>> Start
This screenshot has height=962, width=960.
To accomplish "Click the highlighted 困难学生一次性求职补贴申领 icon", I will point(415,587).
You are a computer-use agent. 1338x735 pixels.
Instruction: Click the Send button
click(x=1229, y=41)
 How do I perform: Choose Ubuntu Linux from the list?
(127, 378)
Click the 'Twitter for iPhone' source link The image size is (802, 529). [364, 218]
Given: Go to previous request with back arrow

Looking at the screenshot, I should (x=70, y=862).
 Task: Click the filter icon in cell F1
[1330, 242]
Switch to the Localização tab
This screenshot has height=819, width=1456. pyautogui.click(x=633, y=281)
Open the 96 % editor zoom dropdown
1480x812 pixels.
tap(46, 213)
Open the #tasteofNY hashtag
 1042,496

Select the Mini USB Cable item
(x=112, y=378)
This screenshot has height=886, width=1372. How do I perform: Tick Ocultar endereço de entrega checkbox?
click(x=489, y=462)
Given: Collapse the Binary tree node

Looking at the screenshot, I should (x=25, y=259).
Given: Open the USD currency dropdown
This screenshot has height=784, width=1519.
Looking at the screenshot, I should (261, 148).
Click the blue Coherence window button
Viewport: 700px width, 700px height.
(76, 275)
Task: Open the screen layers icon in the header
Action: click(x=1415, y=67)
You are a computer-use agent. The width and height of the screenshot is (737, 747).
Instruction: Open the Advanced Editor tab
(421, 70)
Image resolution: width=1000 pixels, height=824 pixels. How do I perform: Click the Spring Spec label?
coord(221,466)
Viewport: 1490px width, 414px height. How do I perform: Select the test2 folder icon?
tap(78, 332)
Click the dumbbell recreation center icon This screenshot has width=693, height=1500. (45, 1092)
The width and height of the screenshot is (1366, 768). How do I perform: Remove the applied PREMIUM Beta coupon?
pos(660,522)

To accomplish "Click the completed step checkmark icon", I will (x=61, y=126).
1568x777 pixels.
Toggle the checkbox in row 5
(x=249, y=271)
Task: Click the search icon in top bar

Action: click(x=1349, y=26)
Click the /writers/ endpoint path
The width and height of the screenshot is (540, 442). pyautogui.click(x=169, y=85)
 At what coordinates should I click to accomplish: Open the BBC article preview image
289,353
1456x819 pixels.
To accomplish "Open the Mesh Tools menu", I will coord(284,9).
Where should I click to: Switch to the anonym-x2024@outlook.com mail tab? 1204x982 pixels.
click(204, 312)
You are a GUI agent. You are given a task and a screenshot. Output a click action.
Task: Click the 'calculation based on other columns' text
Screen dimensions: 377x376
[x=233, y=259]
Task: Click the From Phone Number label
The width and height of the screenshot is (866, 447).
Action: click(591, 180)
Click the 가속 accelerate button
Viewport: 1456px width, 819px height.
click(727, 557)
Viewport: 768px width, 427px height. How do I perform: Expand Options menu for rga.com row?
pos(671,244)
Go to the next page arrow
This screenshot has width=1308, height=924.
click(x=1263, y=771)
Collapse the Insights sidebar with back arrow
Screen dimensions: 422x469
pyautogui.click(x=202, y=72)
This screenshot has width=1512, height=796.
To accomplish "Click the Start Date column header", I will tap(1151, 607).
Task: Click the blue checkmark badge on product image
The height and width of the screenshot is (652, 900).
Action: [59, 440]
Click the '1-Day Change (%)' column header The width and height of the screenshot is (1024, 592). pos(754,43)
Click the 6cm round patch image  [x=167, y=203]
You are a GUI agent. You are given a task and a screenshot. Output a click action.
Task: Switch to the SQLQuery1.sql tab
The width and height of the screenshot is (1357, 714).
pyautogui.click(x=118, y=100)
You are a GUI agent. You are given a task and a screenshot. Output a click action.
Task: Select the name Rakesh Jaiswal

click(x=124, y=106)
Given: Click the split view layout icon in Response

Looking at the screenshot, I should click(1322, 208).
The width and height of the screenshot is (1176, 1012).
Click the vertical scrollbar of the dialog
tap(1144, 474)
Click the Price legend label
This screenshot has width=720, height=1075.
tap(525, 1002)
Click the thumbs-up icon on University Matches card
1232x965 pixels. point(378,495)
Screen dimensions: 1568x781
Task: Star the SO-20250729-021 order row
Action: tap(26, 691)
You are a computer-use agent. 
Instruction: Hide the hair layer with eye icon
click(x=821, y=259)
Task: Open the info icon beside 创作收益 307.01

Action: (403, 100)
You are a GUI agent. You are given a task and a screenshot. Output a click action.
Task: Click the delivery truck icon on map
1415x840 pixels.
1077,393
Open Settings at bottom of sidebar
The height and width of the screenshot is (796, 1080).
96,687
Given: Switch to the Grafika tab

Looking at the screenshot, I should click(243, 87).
>> End
Rescale the records above from the line with "Go to the next page arrow" to the line with "pyautogui.click(x=118, y=100)", both included. Reproduce every one of those lines, requests included, but multiply each coordinate in the answers by 2.45 and round it to a whole number, with halves rounded up.

Go to the next page arrow
This screenshot has width=1308, height=924.
click(x=3094, y=1889)
Collapse the Insights sidebar with back arrow
Screen dimensions: 422x469
pyautogui.click(x=495, y=176)
This screenshot has width=1512, height=796.
To accomplish "Click the Start Date column header", I will tap(2820, 1487).
Task: Click the blue checkmark badge on product image
The height and width of the screenshot is (652, 900).
Action: [145, 1078]
Click the '1-Day Change (%)' column header The width and height of the screenshot is (1024, 592). pos(1847,105)
Click the 6cm round patch image  [x=409, y=497]
You are a GUI agent. You are given a task and a screenshot. Output a click action.
Task: Switch to the SQLQuery1.sql tab
The width and height of the screenshot is (1357, 714).
pyautogui.click(x=289, y=245)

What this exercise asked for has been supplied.